Please consider adding a reference to Appendix 1 in the methods section.
I found the heading “Results/Analysis” a little confusing. Please consider describing the methods used to conduct the data analysis before the results are presented.
In the results section, I am wondering if the pre-formed themes could have been introduced to the reader earlier. The results section might be strengthened if the themes that emerged from the analysis were reported with representative quotations to support the interpretation of the data.
In the discussion section, please consider revising the following sentence: “There were advantages and disadvantages identified for each (Is a noun missing here?), with rota issues a significant barrier to effective formal mentoring”.

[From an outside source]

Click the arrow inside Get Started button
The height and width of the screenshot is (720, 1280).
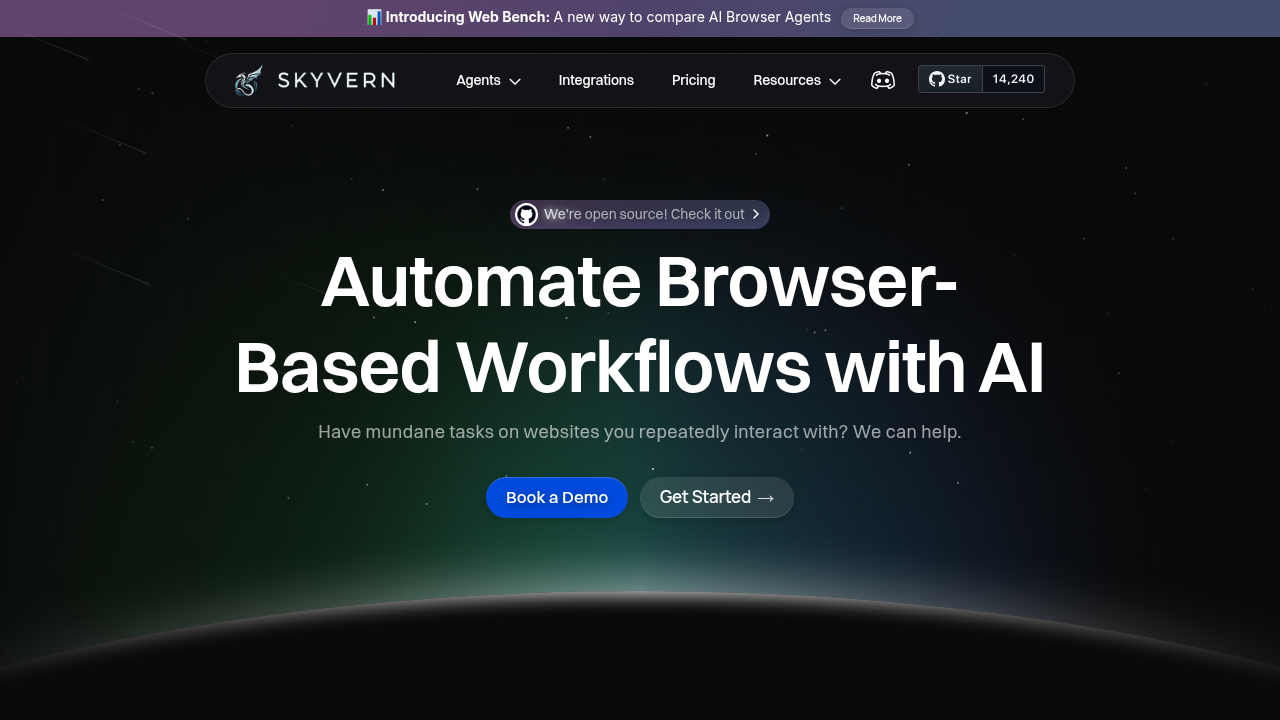[x=766, y=498]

In the limitations of the study section, the generalisability of the study’s findings is discussed twice. The authors might consider consolidating the issues about generalisability or perhaps focusing this part of the discussion on how the findings were representative of the cohort that was sampled.
In the conclusion section, I appreciated the well-written summary of the main points. I found the take home messages very engaging and think they will work well to invite a skim reader to read the article in more depth.